Give back the full data, unchanged and complete.

··· Provided entries ···

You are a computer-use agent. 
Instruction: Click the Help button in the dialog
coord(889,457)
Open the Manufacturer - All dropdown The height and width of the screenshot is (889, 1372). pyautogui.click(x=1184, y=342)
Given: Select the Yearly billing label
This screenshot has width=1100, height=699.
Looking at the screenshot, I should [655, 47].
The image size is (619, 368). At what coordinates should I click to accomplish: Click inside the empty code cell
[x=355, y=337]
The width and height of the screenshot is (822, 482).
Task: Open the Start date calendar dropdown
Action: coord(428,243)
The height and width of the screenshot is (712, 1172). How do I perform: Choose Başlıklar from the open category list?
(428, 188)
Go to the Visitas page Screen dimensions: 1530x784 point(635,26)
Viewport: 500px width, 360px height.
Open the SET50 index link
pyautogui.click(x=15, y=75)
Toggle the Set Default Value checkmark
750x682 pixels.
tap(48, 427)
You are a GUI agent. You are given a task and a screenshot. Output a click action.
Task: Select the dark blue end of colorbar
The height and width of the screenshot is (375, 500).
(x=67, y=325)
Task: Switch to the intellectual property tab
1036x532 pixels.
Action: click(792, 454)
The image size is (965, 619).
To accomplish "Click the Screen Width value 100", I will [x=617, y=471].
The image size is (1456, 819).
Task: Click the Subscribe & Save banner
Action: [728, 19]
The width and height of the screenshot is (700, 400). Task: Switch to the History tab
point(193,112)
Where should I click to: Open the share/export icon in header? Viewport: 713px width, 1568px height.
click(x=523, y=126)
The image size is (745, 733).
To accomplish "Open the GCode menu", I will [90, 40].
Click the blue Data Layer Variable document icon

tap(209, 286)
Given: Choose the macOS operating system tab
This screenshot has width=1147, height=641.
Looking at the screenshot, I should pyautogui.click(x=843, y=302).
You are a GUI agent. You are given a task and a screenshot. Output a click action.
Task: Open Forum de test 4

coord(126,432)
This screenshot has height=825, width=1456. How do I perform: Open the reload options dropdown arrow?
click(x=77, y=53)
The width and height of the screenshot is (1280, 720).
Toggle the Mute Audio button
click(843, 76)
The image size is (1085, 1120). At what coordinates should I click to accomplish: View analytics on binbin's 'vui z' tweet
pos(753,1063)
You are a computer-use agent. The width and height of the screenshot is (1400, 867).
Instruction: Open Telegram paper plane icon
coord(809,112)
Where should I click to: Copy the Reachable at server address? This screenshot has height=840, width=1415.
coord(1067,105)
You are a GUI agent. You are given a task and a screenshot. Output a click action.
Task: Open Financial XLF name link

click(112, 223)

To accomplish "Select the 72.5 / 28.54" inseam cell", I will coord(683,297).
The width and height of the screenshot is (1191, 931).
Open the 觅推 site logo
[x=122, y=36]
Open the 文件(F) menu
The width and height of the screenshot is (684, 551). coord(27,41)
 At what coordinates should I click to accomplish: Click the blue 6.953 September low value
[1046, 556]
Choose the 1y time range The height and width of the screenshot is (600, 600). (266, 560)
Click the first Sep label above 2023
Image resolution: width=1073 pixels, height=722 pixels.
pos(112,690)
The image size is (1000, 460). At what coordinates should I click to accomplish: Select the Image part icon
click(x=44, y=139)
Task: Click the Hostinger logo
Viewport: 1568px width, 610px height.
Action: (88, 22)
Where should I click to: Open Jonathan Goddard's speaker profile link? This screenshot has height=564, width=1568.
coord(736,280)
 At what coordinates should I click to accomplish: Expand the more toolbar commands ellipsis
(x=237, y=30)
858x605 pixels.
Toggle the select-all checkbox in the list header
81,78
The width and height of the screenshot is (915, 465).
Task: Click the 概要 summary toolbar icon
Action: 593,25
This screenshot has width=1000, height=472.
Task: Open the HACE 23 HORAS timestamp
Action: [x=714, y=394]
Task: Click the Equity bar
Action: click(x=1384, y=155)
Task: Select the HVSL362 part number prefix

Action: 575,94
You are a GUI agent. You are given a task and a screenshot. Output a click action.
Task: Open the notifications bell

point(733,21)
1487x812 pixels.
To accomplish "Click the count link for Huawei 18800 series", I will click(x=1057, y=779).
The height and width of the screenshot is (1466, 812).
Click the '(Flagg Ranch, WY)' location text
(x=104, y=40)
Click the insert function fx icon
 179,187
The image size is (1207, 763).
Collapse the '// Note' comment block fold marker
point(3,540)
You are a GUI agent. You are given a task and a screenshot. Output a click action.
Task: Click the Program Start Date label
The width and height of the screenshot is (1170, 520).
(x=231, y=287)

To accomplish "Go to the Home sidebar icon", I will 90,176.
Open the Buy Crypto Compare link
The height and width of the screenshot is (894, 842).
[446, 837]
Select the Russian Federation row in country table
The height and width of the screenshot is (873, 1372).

···

- Completed task -
You are a computer-use agent. 
Instruction: Click the Help button in the dialog
coord(889,457)
Open the Manufacturer - All dropdown The height and width of the screenshot is (889, 1372). pyautogui.click(x=1184, y=342)
Given: Select the Yearly billing label
This screenshot has width=1100, height=699.
Looking at the screenshot, I should [655, 47].
The image size is (619, 368). At what coordinates should I click to accomplish: Click inside the empty code cell
[x=355, y=337]
The width and height of the screenshot is (822, 482).
Task: Open the Start date calendar dropdown
Action: coord(428,243)
The height and width of the screenshot is (712, 1172). How do I perform: Choose Başlıklar from the open category list?
(428, 188)
Go to the Visitas page Screen dimensions: 1530x784 point(635,26)
Viewport: 500px width, 360px height.
Open the SET50 index link
pyautogui.click(x=15, y=75)
Toggle the Set Default Value checkmark
750x682 pixels.
tap(48, 427)
You are a GUI agent. You are given a task and a screenshot. Output a click action.
Task: Select the dark blue end of colorbar
The height and width of the screenshot is (375, 500).
(x=67, y=325)
Task: Switch to the intellectual property tab
1036x532 pixels.
Action: click(792, 454)
The image size is (965, 619).
To accomplish "Click the Screen Width value 100", I will [x=617, y=471].
The image size is (1456, 819).
Task: Click the Subscribe & Save banner
Action: [728, 19]
The width and height of the screenshot is (700, 400). Task: Switch to the History tab
point(193,112)
Where should I click to: Open the share/export icon in header? Viewport: 713px width, 1568px height.
click(x=523, y=126)
The image size is (745, 733).
To accomplish "Open the GCode menu", I will [90, 40].
Click the blue Data Layer Variable document icon

tap(209, 286)
Given: Choose the macOS operating system tab
This screenshot has width=1147, height=641.
Looking at the screenshot, I should pyautogui.click(x=843, y=302).
You are a GUI agent. You are given a task and a screenshot. Output a click action.
Task: Open Forum de test 4

coord(126,432)
This screenshot has height=825, width=1456. How do I perform: Open the reload options dropdown arrow?
click(x=77, y=53)
The width and height of the screenshot is (1280, 720).
Toggle the Mute Audio button
click(843, 76)
The image size is (1085, 1120). At what coordinates should I click to accomplish: View analytics on binbin's 'vui z' tweet
pos(753,1063)
You are a computer-use agent. The width and height of the screenshot is (1400, 867).
Instruction: Open Telegram paper plane icon
coord(809,112)
Where should I click to: Copy the Reachable at server address? This screenshot has height=840, width=1415.
coord(1067,105)
You are a GUI agent. You are given a task and a screenshot. Output a click action.
Task: Open Financial XLF name link

click(112, 223)

To accomplish "Select the 72.5 / 28.54" inseam cell", I will coord(683,297).
The width and height of the screenshot is (1191, 931).
Open the 觅推 site logo
[x=122, y=36]
Open the 文件(F) menu
The width and height of the screenshot is (684, 551). coord(27,41)
 At what coordinates should I click to accomplish: Click the blue 6.953 September low value
[1046, 556]
Choose the 1y time range The height and width of the screenshot is (600, 600). (266, 560)
Click the first Sep label above 2023
Image resolution: width=1073 pixels, height=722 pixels.
pos(112,690)
The image size is (1000, 460). At what coordinates should I click to accomplish: Select the Image part icon
click(x=44, y=139)
Task: Click the Hostinger logo
Viewport: 1568px width, 610px height.
Action: (88, 22)
Where should I click to: Open Jonathan Goddard's speaker profile link? This screenshot has height=564, width=1568.
coord(736,280)
 At what coordinates should I click to accomplish: Expand the more toolbar commands ellipsis
(x=237, y=30)
858x605 pixels.
Toggle the select-all checkbox in the list header
81,78
The width and height of the screenshot is (915, 465).
Task: Click the 概要 summary toolbar icon
Action: 593,25
This screenshot has width=1000, height=472.
Task: Open the HACE 23 HORAS timestamp
Action: [x=714, y=394]
Task: Click the Equity bar
Action: click(x=1384, y=155)
Task: Select the HVSL362 part number prefix

Action: 575,94
You are a GUI agent. You are given a task and a screenshot. Output a click action.
Task: Open the notifications bell

point(733,21)
1487x812 pixels.
To accomplish "Click the count link for Huawei 18800 series", I will click(x=1057, y=779).
The height and width of the screenshot is (1466, 812).
Click the '(Flagg Ranch, WY)' location text
(x=104, y=40)
Click the insert function fx icon
 179,187
The image size is (1207, 763).
Collapse the '// Note' comment block fold marker
point(3,540)
You are a GUI agent. You are given a task and a screenshot. Output a click action.
Task: Click the Program Start Date label
The width and height of the screenshot is (1170, 520).
(x=231, y=287)

To accomplish "Go to the Home sidebar icon", I will 90,176.
Open the Buy Crypto Compare link
The height and width of the screenshot is (894, 842).
[446, 837]
Select the Russian Federation row in country table
The height and width of the screenshot is (873, 1372).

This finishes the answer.